Jess Hilarious: A Lesson on Prejudice for Black People

Written by Saran Lawson

One thing that irks me is black people who make excuses for their prejudiced behavior. It’s funny because we have a long history of being oppressed. Even today, we still struggle with racism in this country. You think that we, if any people, would understand what it’s like to be judged on site. You think we all would understand what it’s like for people to make assumptions based on what you look like or who you are.

Comedienne Jessica “Jess Hilarious” Moore issued an apology statement. She made IG video’s in regards to Sikh men boarding her flight. Newsweek said, “Instagram Comedian – Jess Hilarious born Jessica Moore – has been getting major heat on social media after allegedly getting four men in turbans kicked off her flight Saturday for making her ‘nervous’. The irony is in recent events with white women calling the cops on innocent black people.  “N****s know I’m never f***ing racist, but I spotted something and I put it out earlier and we just got evacuated from out plane”, she said in the story, “”F*** y’all , if I’m scared, I’m scared…y’all mad at me because I don’t side with every black person.

What was her fear based on? Was it their turbans, and that they were boarding her flight? Seeing a turban and becoming fearful, is like seeing my skin and grabbing your purse. It’s two fears based on stereotypes. I know people who are pulled out of line by TSA every time they go through security at the airport. Not because of how they’re dressed but, because of their names. This is something I can identify with. I had a roommate’s mom in college tell me that she was scared when she heard my name. It was about 4 or 5 years after the attack on the twin towers. They were given my name by the apartment complex so that they could get to know their new roommate. She assumed because of my name, that I was Arab (Google was a thing then. I don’t know why she didn’t check). I apparently was a threat because my name suggested I could blow an apartment up. She told me this to my face after she met me because she discovered afterward I was black like her. I disliked her immediately. I didn’t find it funny. I found it offensive.

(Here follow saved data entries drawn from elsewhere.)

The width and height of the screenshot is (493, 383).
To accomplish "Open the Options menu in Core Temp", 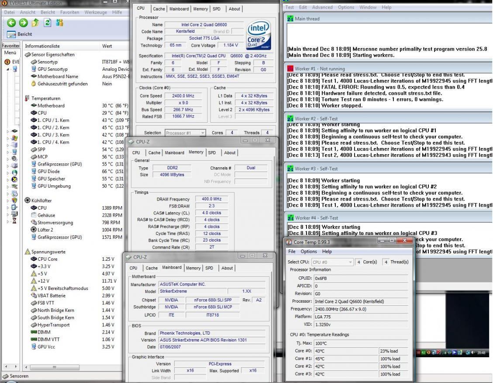I will [x=308, y=252].
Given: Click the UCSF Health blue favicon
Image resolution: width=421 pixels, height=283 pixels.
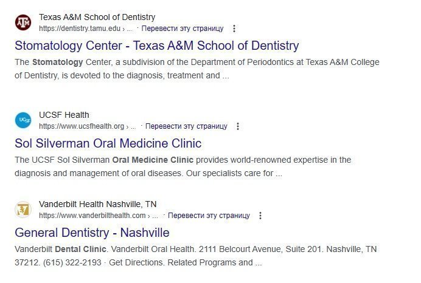Looking at the screenshot, I should (x=23, y=120).
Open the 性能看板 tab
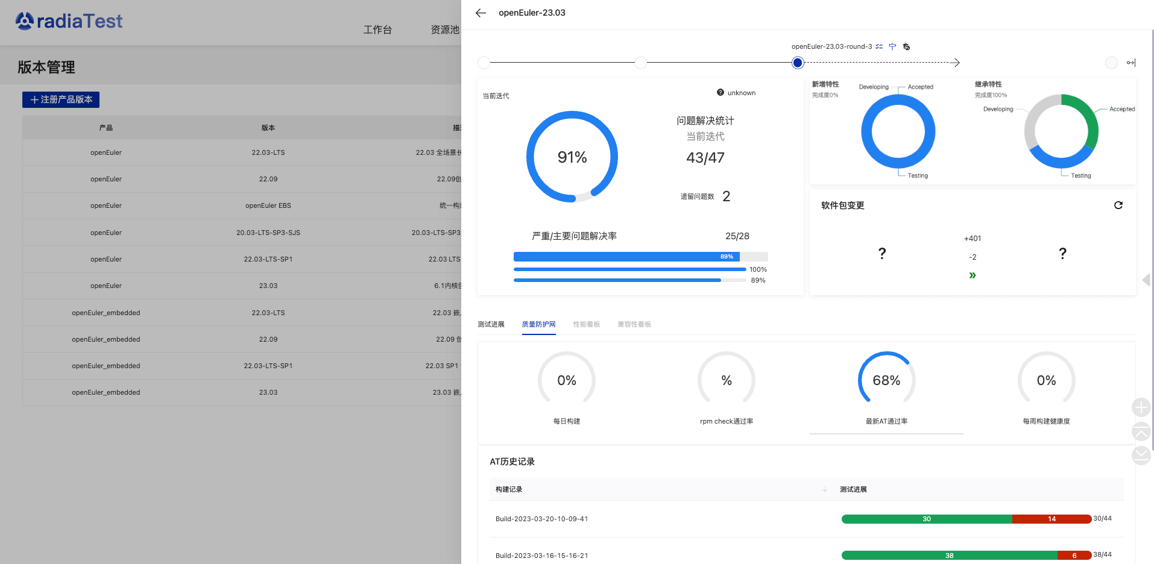The image size is (1154, 564). tap(586, 324)
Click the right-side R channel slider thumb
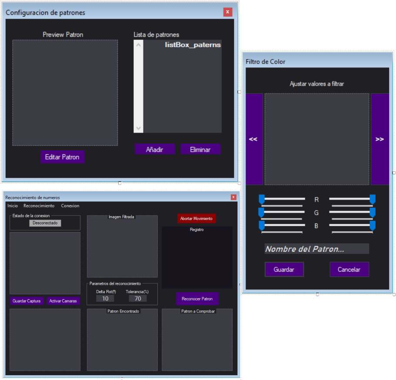This screenshot has width=396, height=380. (373, 200)
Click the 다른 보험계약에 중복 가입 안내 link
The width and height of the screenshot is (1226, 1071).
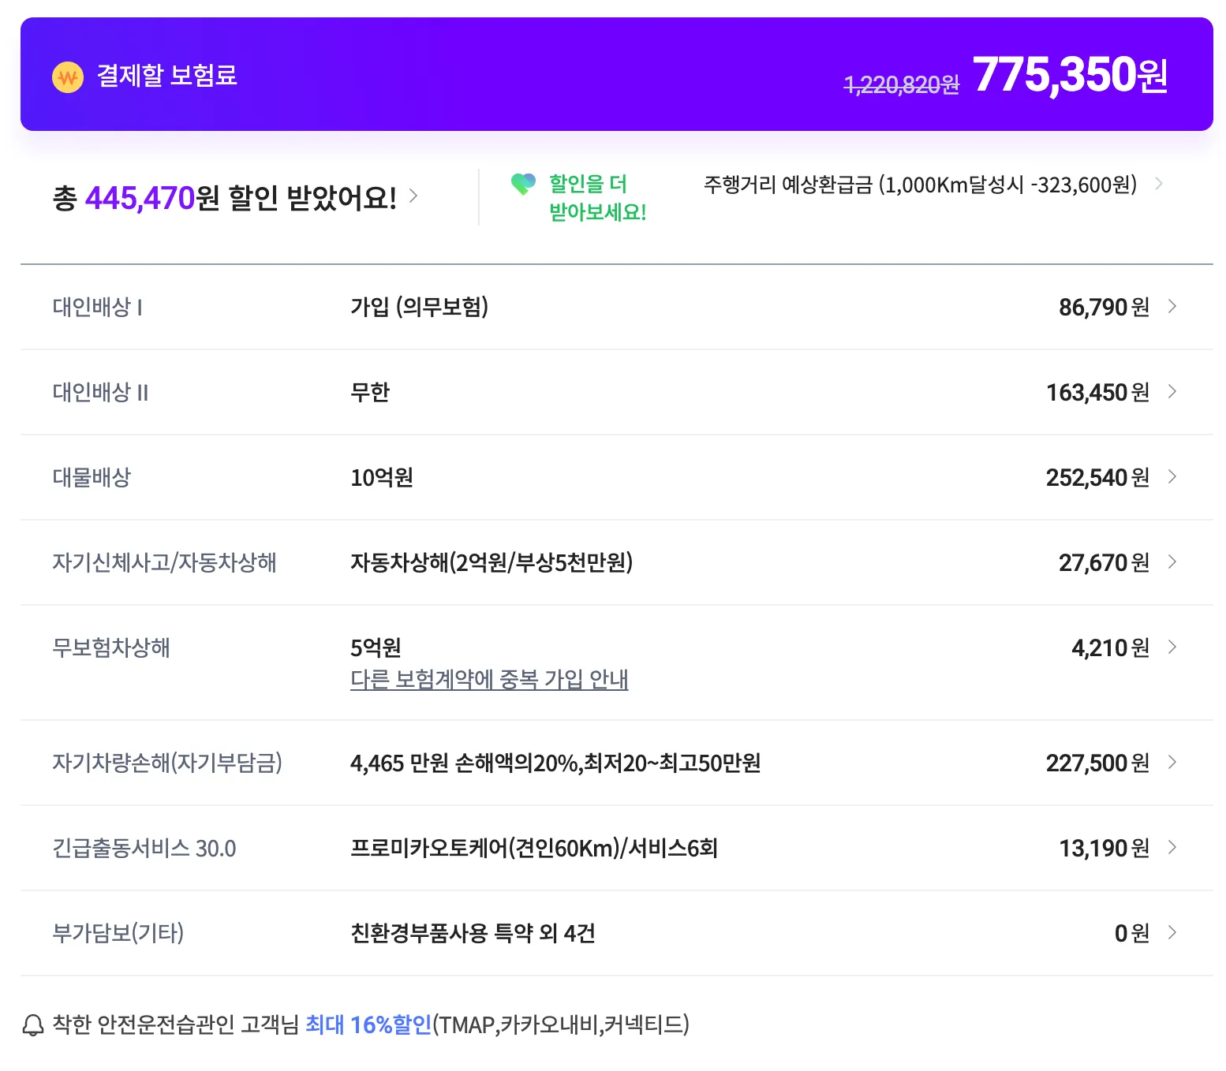click(x=489, y=680)
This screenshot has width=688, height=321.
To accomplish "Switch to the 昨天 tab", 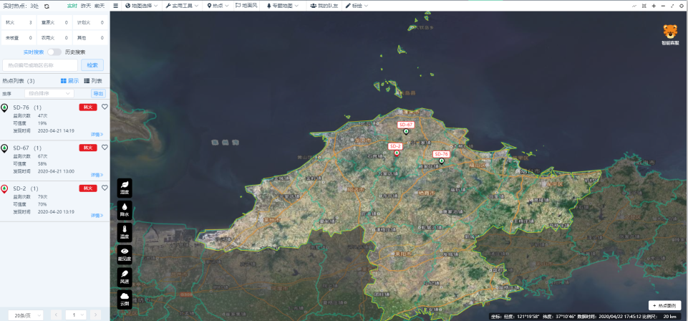I will 85,6.
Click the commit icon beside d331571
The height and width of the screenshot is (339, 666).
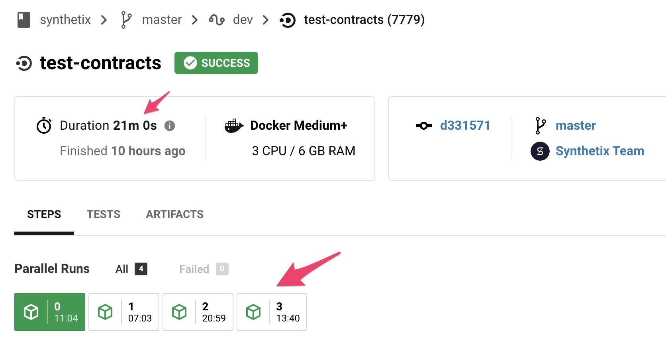point(423,126)
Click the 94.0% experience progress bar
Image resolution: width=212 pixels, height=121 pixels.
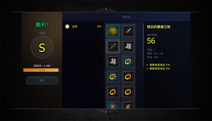pyautogui.click(x=42, y=70)
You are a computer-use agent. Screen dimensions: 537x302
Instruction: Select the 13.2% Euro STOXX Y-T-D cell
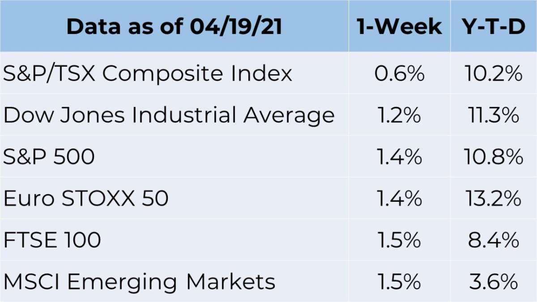coord(494,198)
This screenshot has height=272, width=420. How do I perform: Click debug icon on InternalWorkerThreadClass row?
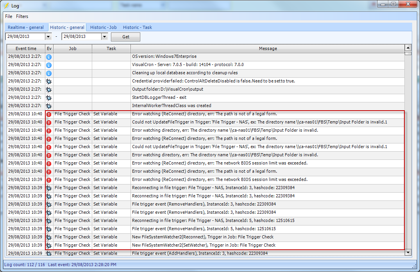tap(49, 106)
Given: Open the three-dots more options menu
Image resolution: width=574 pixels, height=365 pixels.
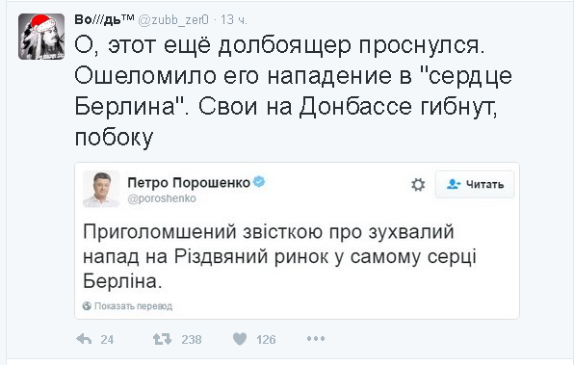Looking at the screenshot, I should (316, 339).
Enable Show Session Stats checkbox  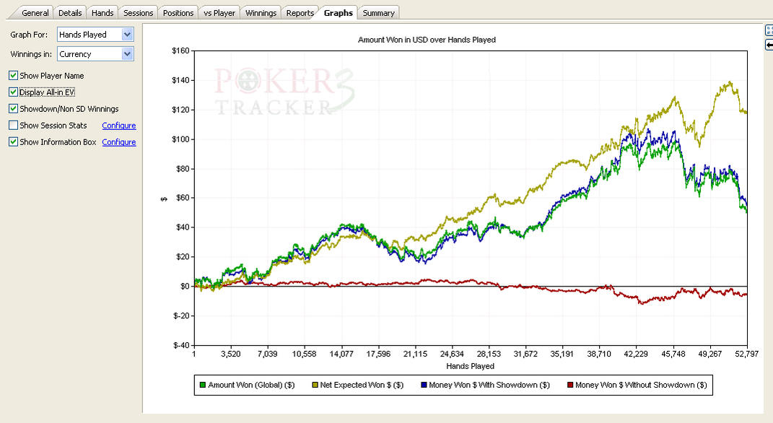(14, 126)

“Why? Why were we evacuated? Y’all are going to listen to Jess one day, ‘cause my news is real.” she said according to Newsweek. Having been removed from an area isn’t proof that you are in the wrong. It happens to innocent people every day. “I’m sorry for my former #deleted post!! #Sorry but ya’ll blame [me] for being scared. I saw four people of that caliber and I just revert back to the past, s**t if I’m scared, I’m scared!!!”  She has since apologized for her comments on an Instagram video where she has made a statement. “I know the situation that I’m in now… I’ve been choked up about it. It’s been bothering me that there is being a picture painted of me like, that I’m a xenophobe or I’m racist prejudice. So, I wrote a statement, um, and I wrote this myself. Sorry, I didn’t hire a publicist to get me through this or write it for me. But, I felt like nobody can say what I wanna say like me. I don’t need nobody talking for me.” To summarize: She says, naturally, in her previous post she was defensive. That happens when you don’t take the time out to know what’s transpiring. To understand the error of her actions, she has to first acknowledge rooted issues; like racial profiling based on appearance. She apologizes to everyone who has seen her video. She would also like to contact the men escorted off the plane to personally apologize. Sadly, she insists, she wasn’t aware of the events that occurred in New Zealand. It opened her eyes to the ignorance that invokes hate.  She goes on to affirm, Sikhs have reached out to her to educate her on who they are, what they stand for and how they help the world.

I can appreciate a heartfelt apology, and it’s a move in the right direction. A publicist would have helped to edit the part of her statements that shifted the blame to her youth. It would have also made for a much stronger apology, but I understand her wanting to write it herself. It shows that she didn’t want to manufacture a blanket apology. I only wish it didn’t take people to risk losing money and sponsorships to see their ignorance.